A variety of sources have been used to assess the quality of care that patients receive including administrative databases, cancer registries, medical records, patient self-reported measures, physician surveys, and pharmacy and laboratory data [3]. However unlike other aspects of quality, such as efficiency, patient self-report is arguably the only way to assess constructs that relate to patient-centredness. For instance, the severity of cancer pain and levels of fatigue experienced by a patient can only reliably be assessed by the patient themselves, and self-report is widely recognised as the gold standard for such assessments [4]. The value of obtaining patient self-report data is further demonstrated by research reporting that patients’ perceptions of quality of health care have been associated with important medical and psychological outcomes, including quality of life [58], anxiety and depression [69]. Patients’ perceptions of quality of care have also been associated with factors that directly affect the effectiveness and efficiency of health care such as the under-utilisation of treatments [1012] and mistrust of the medical system [13, 14].

Patient-reported outcome measures (PROMs) that have been designed to assess the quality of patient-centred care include measures of: 1) satisfaction with care; and 2) experiences of care.
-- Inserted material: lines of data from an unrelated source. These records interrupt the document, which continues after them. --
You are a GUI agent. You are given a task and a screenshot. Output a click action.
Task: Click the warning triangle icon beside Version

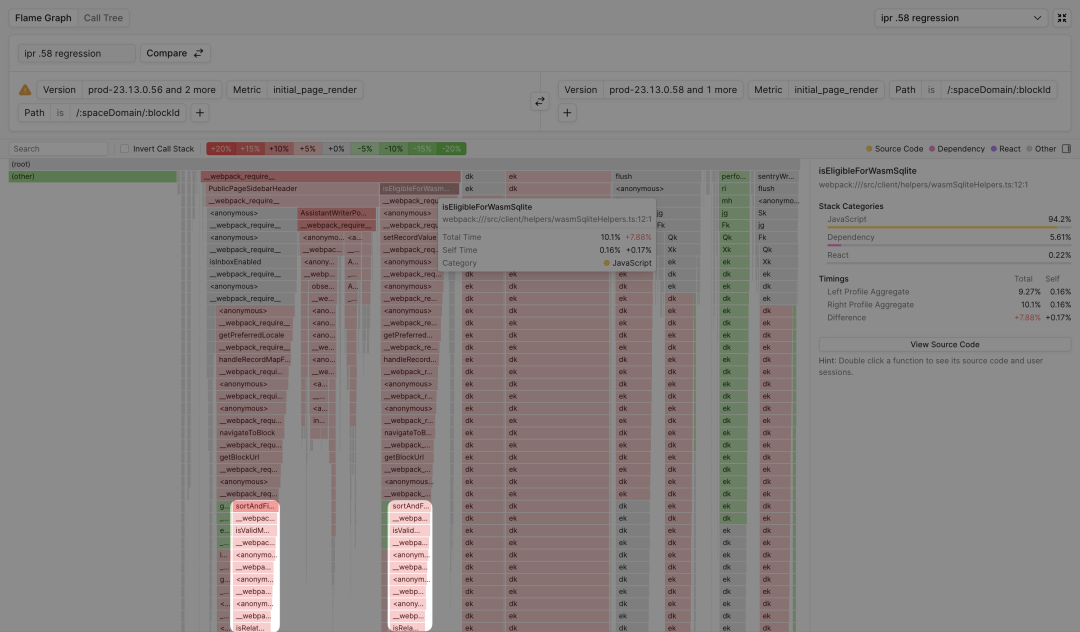26,90
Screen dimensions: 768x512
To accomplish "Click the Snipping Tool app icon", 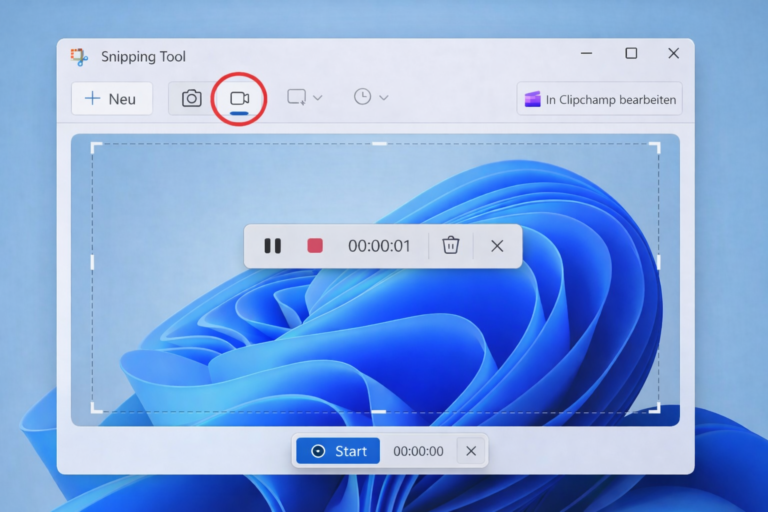I will click(79, 56).
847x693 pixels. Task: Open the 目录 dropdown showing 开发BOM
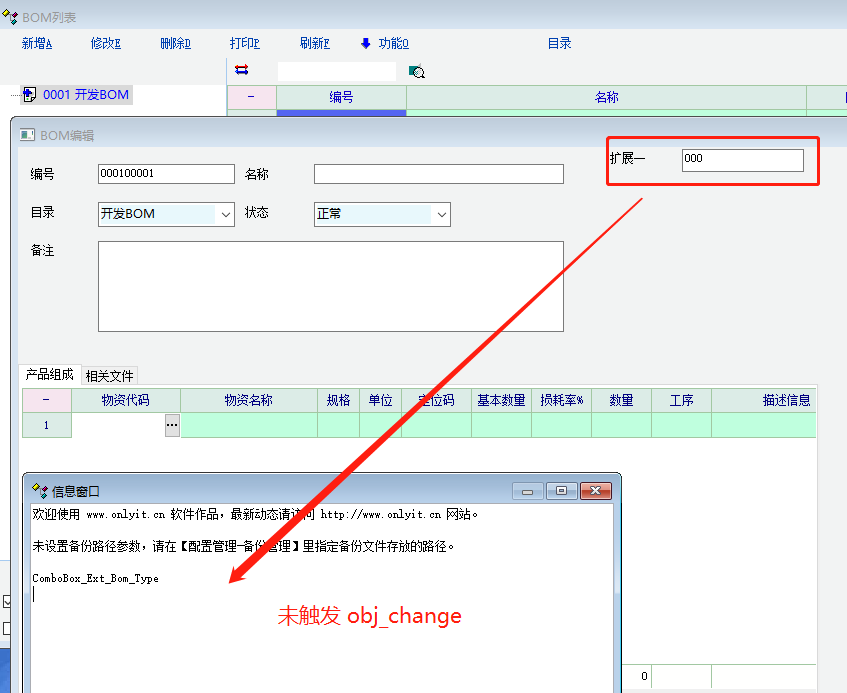point(225,214)
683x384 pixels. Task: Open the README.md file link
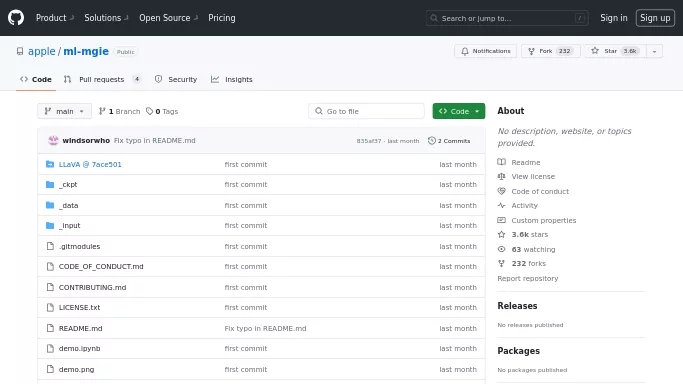pyautogui.click(x=81, y=328)
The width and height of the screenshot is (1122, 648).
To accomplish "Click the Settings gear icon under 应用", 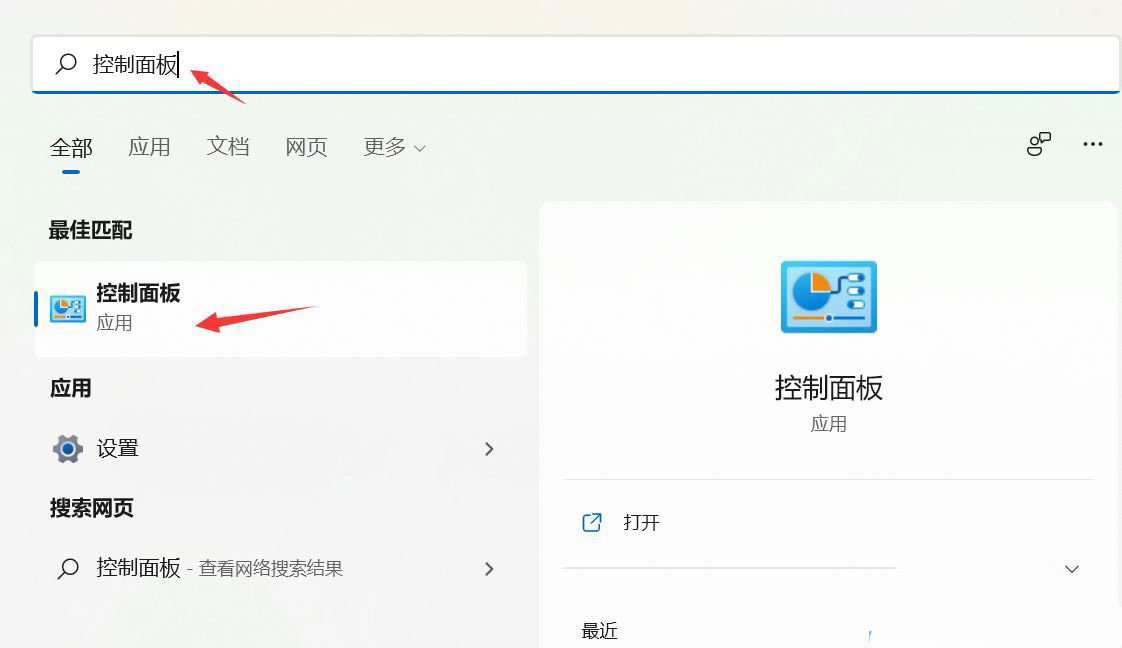I will click(68, 449).
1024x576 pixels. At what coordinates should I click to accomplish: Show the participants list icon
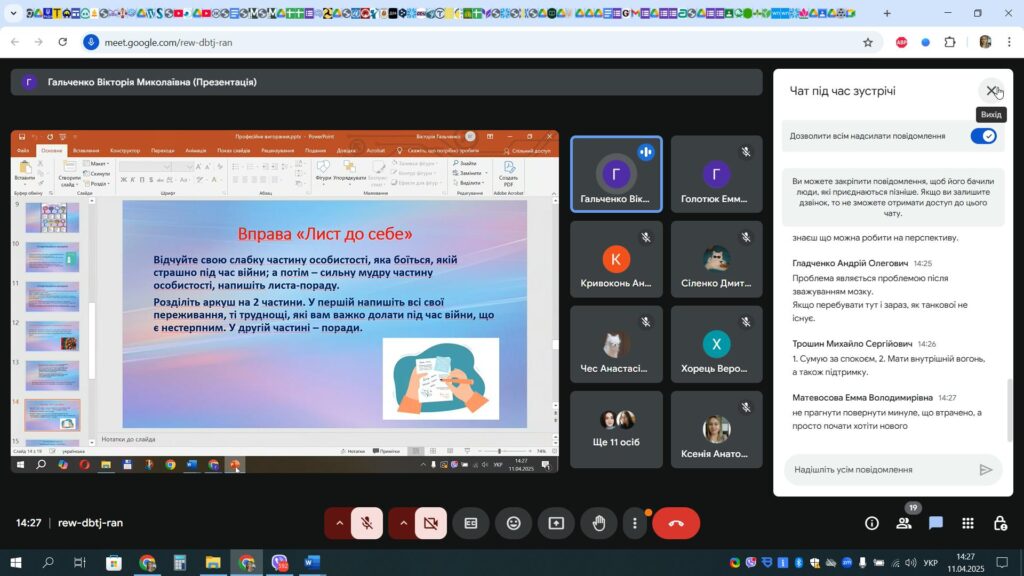904,523
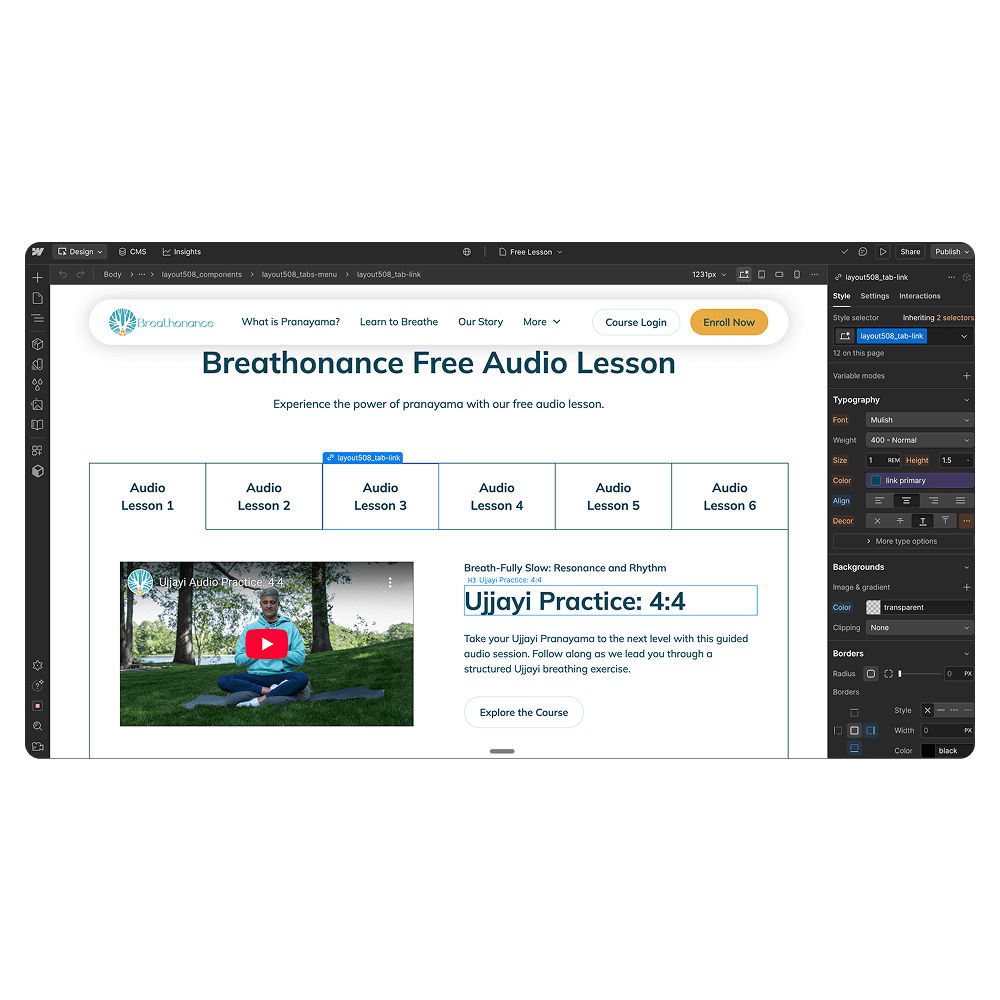The image size is (1000, 1000).
Task: Open the Assets panel
Action: (x=38, y=404)
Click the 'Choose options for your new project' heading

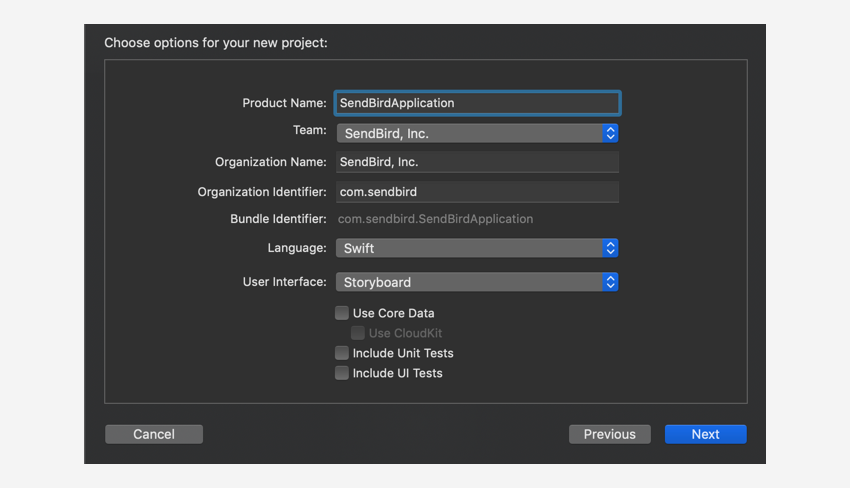(x=216, y=43)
Satisfaction with care measures investigate the extent to which an individual’s health care experiences met his/her expectations [15]. However, a range of factors unrelated to the actual health care that was delivered, such as differences among patients’ expectation levels, can cause variability in satisfaction ratings, which reduce their reliability for widespread and ongoing monitoring of attempts to improve patient-centred care [15]. In contrast, experiences of care measures ask patients to indicate what actually happened during the process of care delivery, and so are less influenced by subjective patient expectations and provide more detailed information to health care providers and systems about where quality improvements are needed [16, 17]. However, in order to accurately reflect the quality of care received and identify variations in patients’ experiences, PROMs should meet recommended psychometric criteria for reliability (internal consistency, test re-test reliability), and validity (face, content, construct validity) [1824].

There are few existing reviews that have assessed the psychometric properties of measures developed to identify patients’ experiences of care across a range of settings and diseases [2528]. Only one of these reviews evaluated the psychometric properties of quality of care measures designed specifically for cancer patients, but focused on satisfaction measures [27]. Further, this review [27] did not investigate the degree to which these quality of care measures assessed the six IOM-endorsed dimensions of patient-centred care [1].

This systematic review identified:
  1. 1)

    the degree to which PROMs developed to assess the quality of patient-centred cancer care since the publication of the IOM’s “Crossing the Quality Chasm” report in 2001 have addressed the IOM’s six endorsed dimensions of patient-centred care [1]; and

     
  2. 2)

    the psychometric properties of these measures.

     

Methods

Search strategy and selection criteria

The electronic databases Medline, PsycINFO, Current Contents, Embase, CINAHL and Scopus were searched to retrieve published studies outlining the development of PROMs designed to assess the quality of patient-centred cancer care. Given the IOM’s Crossing the Quality Chasm report was published in 2001 [1], databases were searched between January 2001 and December 2011 inclusive. The following combinations of keywords were used: (patient-centred or patient-centered or quality of care or satisfaction or experience*) AND (questionnaire* or survey* or instrument* or measure* or scale* or tool*) AND (cancer* or neoplasm* or oncol*). The use of an * in the keywords allows words that contain that term to be captured in the literature search. For example the keyword measure* will identify articles that contain variations of that word such as measure, measures, measurement and measurements. The reference lists of retrieved articles were also checked to identify any additional relevant publications.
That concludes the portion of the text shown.